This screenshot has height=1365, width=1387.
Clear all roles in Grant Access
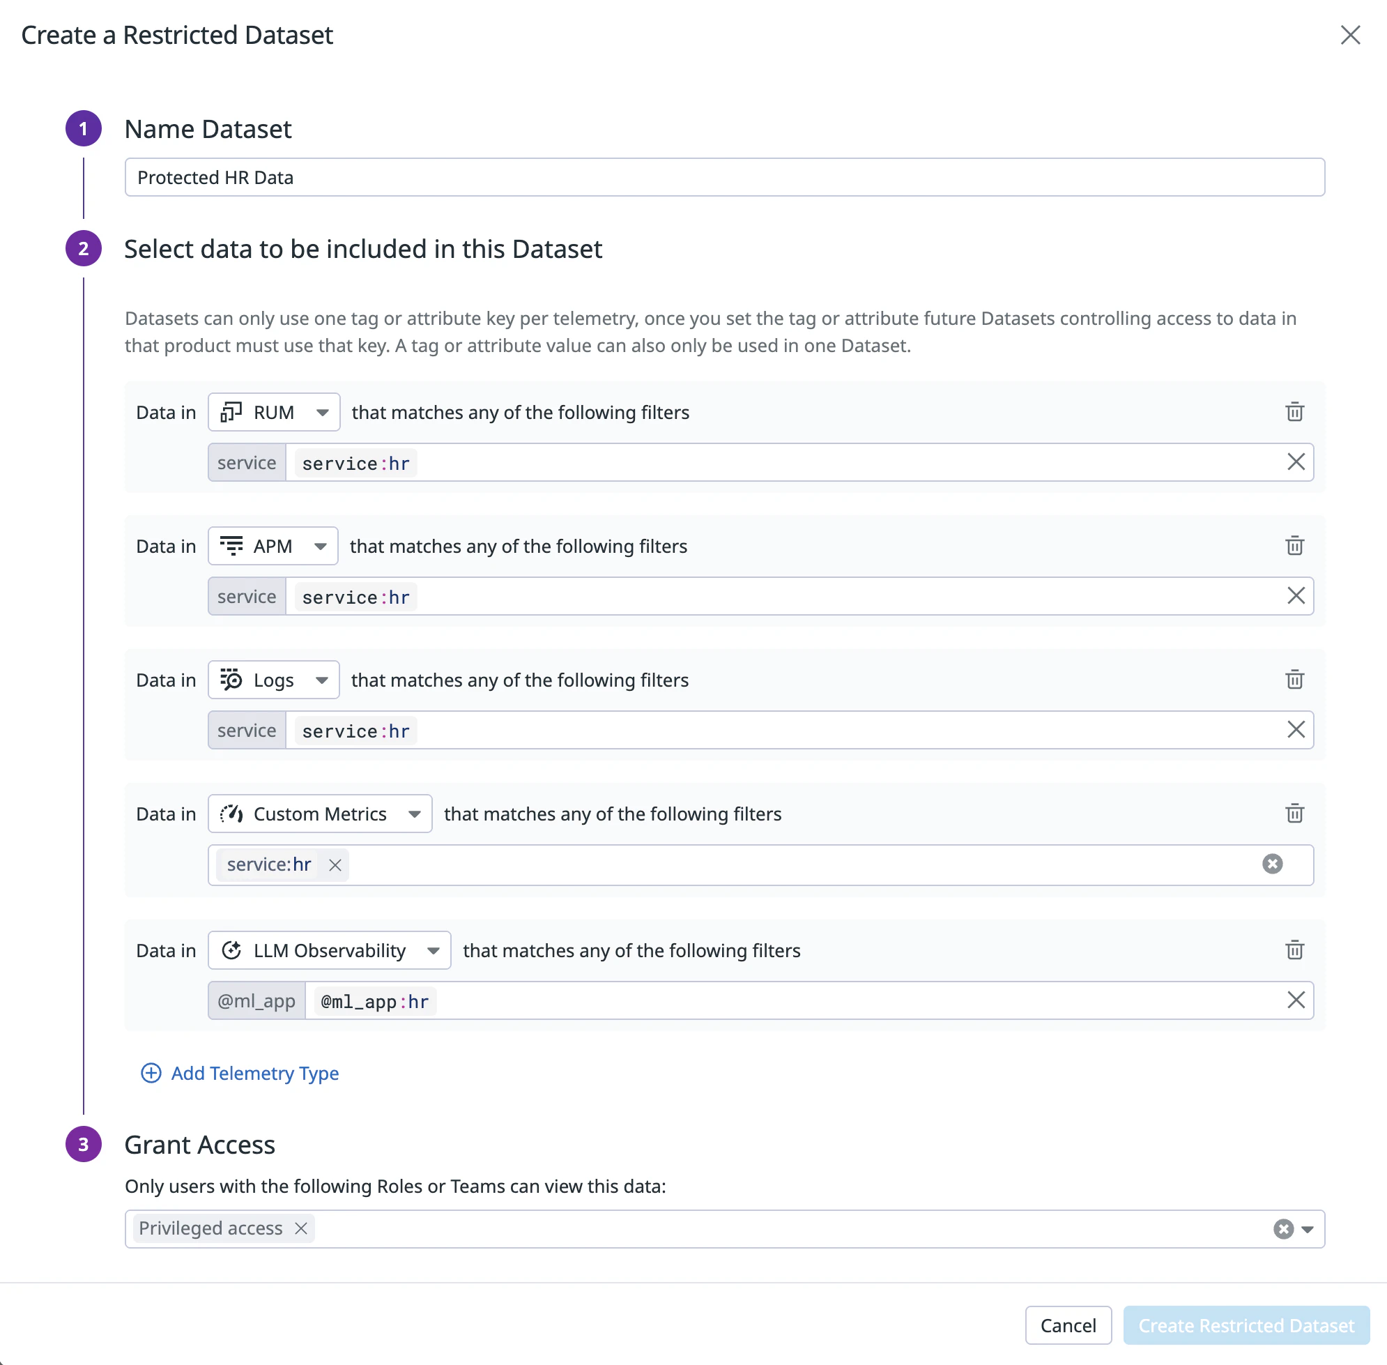coord(1283,1230)
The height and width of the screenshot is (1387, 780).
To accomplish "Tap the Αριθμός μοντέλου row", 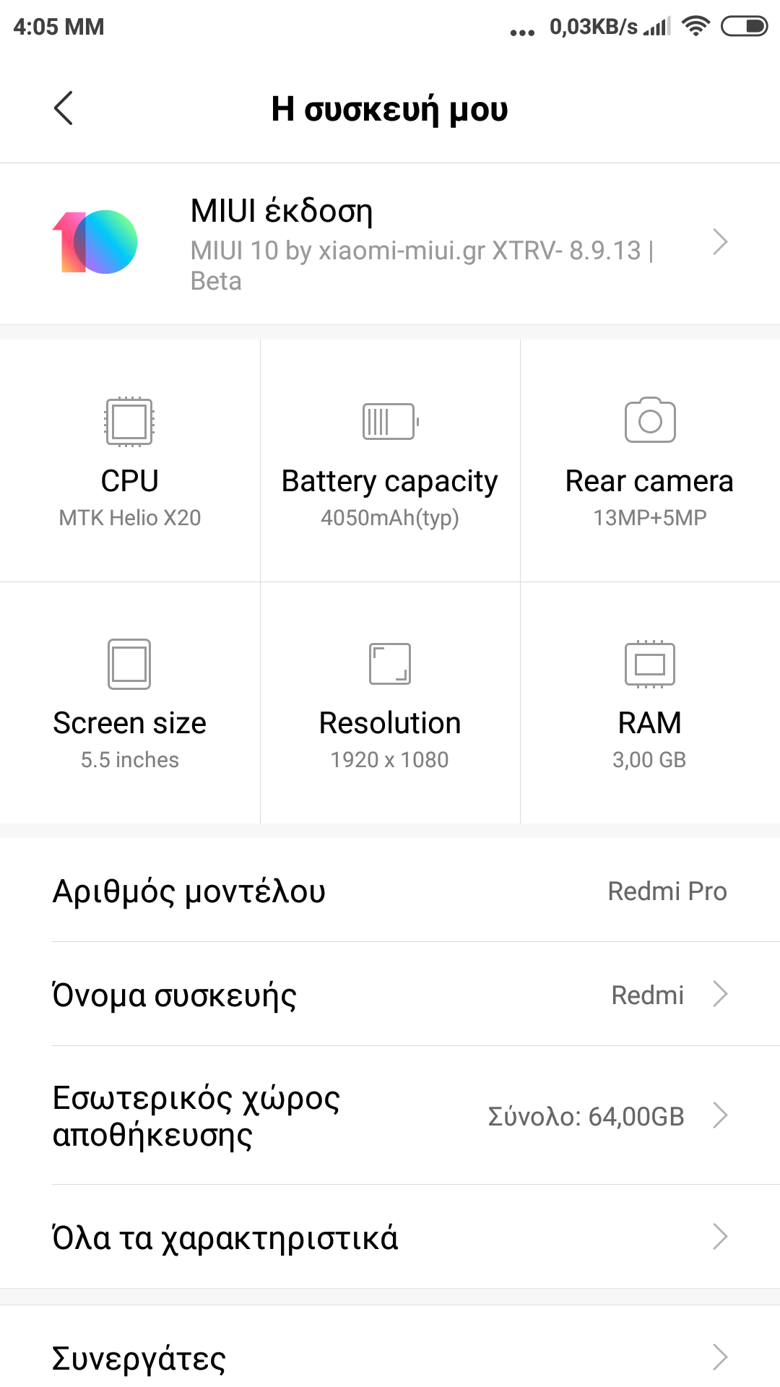I will pos(390,891).
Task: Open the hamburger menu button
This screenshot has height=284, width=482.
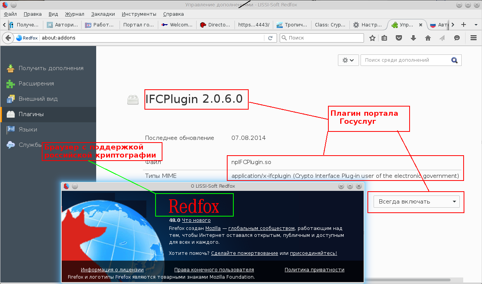Action: pos(473,38)
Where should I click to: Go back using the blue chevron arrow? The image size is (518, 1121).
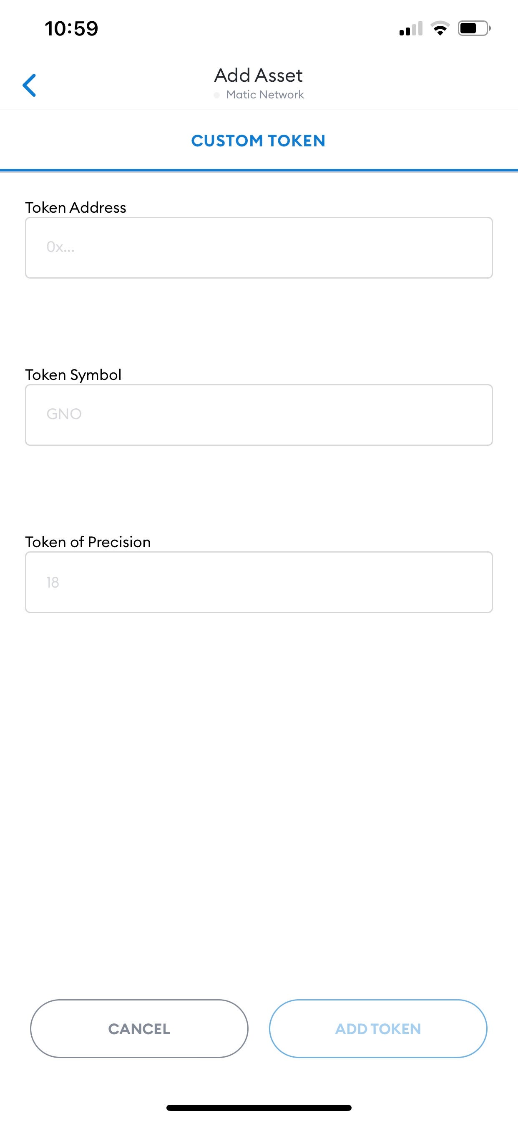pyautogui.click(x=29, y=85)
★ ★ ★ ★
Work instruction:
From the line containing "Where should I" to the last line of the entries, output every line exactly as written, but leave out the pictures.

Answer area:
Where should I click to: Go back using the blue chevron arrow? The image size is (518, 1121).
pyautogui.click(x=29, y=85)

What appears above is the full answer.